TEXT EXCERPT Block Start

Last week our readers were offered a rather gloomy assessment of the future of Europe from Hervé Juvin, a Member of European Parliament and a prominent French author, who spoke to me last month in Banja Luka.
On the other side of the Rhine, the patriotic right is facing an even more formidable struggle for legitimacy than in France. Its supporters are confronted with the blind hostility of a deeply dysfunctional political and media apparatus, a society in which de-Germanization has long been a fait accompli among the ruling elite.
Ulrich Singer, a prominent lawyer, a leader of the Alternative for Germany (Alternative für Deutschland, AfD), and a member, since 2018, of the Bavarian State Assembly, warns that the much-heralded renaissance of the European patriotic Right is by no means certain. He points out that the fifth most populous country of the European Union, once considered a veritable bastion of patriotic and family values, has succumbed to the enemy:
Poland’s new left-liberal government, which advocates mass immigration, pro-LGBTQ laws, liberalism on steroids, abortion, and destabilization of the traditional family by abolishing child benefits, is a reflection of the crisis Europe is facing. Mass immigration, the emergence of parallel and counter societies, polarization, violence, and an overall decline in values, threaten our Western culture and European soul.

TEXT EXCERPT Block End

## REQUIRED ACTIONS
1. In the passage on the European patriotic right, since what year has Ulrich Singer been a member of the Bavarian State Assembly?
2. Summarize the passage on the European patriotic right in two sentences.
3. Please duplicate part of the passage on the European patriotic right, beginning at the words "On the other" and stopping after "the ruling elite.".

INFORMATION PROVIDED Block Start

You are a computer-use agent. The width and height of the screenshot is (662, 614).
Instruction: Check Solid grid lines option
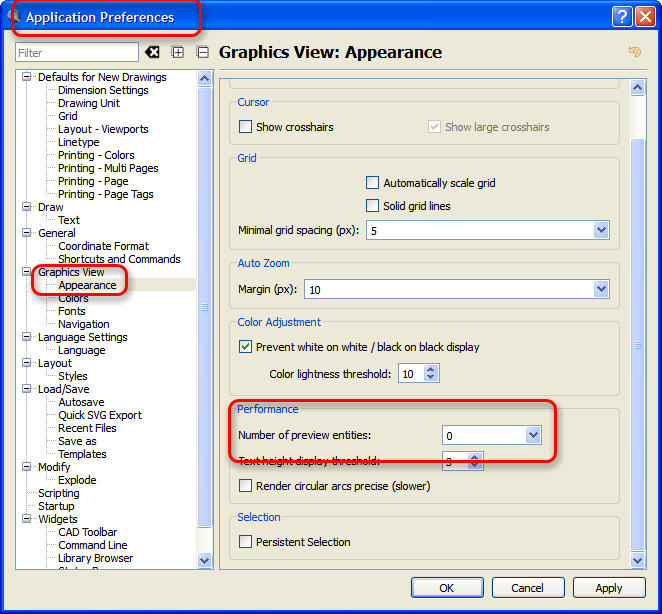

INFORMATION PROVIDED Block End

## TASK-BY-TASK ANSWERS
1. Since 2018.

2. In Germany, the patriotic right faces an even harder struggle for legitimacy than in France, confronted by a hostile political and media apparatus. Ulrich Singer, a leader of the AfD, warns that a renaissance of the European patriotic Right is by no means certain, calling Poland's new left-liberal government a reflection of a crisis in which mass immigration, polarization, violence, and a decline in values threaten Western culture.

3.
On the other side of the Rhine, the patriotic right is facing an even more formidable struggle for legitimacy than in France. Its supporters are confronted with the blind hostility of a deeply dysfunctional political and media apparatus, a society in which de-Germanization has long been a fait accompli among the ruling elite.